Pre-Recorded Audio Quickstart

A quick introduction to getting transcription data from pre-recorded audio files using a web application, Deepgram's API, and Deepgram SDKs.

🌈

Notebook

Prefer the workflow of a Python notebook? Download our Python starter notebook and be up and running quickly without having to copy or paste any code.

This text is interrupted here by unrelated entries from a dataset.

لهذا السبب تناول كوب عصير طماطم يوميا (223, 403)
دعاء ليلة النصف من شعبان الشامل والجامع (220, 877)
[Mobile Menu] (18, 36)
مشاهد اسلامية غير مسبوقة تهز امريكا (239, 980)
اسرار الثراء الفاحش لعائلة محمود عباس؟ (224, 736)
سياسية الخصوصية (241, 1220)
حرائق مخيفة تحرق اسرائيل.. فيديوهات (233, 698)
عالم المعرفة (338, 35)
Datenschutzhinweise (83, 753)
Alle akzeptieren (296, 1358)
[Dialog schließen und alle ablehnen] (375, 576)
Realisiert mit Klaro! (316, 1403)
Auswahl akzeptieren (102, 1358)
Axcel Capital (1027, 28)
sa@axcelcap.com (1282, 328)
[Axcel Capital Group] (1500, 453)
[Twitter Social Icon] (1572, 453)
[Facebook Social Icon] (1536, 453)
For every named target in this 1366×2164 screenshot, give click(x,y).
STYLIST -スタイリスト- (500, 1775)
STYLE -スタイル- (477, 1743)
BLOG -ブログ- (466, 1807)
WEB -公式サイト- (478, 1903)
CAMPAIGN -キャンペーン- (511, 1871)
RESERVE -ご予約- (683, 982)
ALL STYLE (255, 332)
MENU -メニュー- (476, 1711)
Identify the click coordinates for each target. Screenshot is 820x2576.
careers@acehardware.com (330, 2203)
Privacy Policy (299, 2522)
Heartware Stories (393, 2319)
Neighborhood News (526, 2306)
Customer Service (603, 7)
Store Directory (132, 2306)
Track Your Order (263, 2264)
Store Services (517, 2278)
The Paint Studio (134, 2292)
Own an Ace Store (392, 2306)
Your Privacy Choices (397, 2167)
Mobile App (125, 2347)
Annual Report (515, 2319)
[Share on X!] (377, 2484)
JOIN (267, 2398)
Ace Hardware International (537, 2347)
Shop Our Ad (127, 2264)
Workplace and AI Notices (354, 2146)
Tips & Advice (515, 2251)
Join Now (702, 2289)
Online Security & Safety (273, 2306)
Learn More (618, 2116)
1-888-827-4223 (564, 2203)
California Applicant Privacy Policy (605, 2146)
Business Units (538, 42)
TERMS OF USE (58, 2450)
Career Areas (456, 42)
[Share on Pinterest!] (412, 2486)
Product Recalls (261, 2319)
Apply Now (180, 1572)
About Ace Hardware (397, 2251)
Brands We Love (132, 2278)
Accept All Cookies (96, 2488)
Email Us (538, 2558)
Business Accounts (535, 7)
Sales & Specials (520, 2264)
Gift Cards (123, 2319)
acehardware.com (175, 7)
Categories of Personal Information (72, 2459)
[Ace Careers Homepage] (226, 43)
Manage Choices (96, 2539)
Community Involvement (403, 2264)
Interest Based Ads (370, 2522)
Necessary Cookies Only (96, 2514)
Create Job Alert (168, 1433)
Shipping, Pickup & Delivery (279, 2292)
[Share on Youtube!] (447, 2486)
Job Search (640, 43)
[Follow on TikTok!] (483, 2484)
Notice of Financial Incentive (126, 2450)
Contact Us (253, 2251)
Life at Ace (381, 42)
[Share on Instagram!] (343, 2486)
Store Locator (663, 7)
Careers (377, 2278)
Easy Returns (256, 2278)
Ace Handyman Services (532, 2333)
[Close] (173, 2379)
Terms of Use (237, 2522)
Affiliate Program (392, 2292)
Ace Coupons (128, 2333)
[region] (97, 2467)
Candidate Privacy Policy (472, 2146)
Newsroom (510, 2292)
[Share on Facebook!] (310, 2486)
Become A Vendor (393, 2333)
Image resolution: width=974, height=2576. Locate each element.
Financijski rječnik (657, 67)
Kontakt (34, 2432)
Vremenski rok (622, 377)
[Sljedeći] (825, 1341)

Pre-recorded audio notebook

In this guide, you'll learn how to automatically transcribe pre-recorded audio files using Deepgram's SDKs, which are supported for use with the Deepgram API.

Before You Begin

Before you run the code, you'll need to do a few things.

Create a Deepgram Account

Before you can use Deepgram products, you'll need to create a Deepgram account. Signup is free and includes:

Create a Deepgram API Key

To access Deepgram’s API, you'll need to create a Deepgram API Key. Make note of your API Key; you will need it later.

Configure Environment

We provide sample scripts in Python and Node.js and assume you have already configured either a Python or Node development environment. System requirements will vary depending on the programming language you use:

  • Node.js: node >= 14.14.37
  • Python: python >= 3.7
  • .NET: dotnet >= 6.0
  • GO: Go >= 1.18

ℹ️

If you get stuck at any point, help is just a click away! Contact Support.

Transcribe Audio

Once you have your API Key, it's time to transcribe audio! The instructions below will guide you through the process of creating a sample application, installing the Deepgram SDK, configuring code with your own Deepgram API Key and pre-recorded audio to transcribe, and finally, building and running the application.

Choose an Audio File

Download our sample audio file, or record your own using your device’s microphone.

Install the SDK

Open your terminal, navigate to the location on your drive where you want to create your project, and install the Deepgram SDK.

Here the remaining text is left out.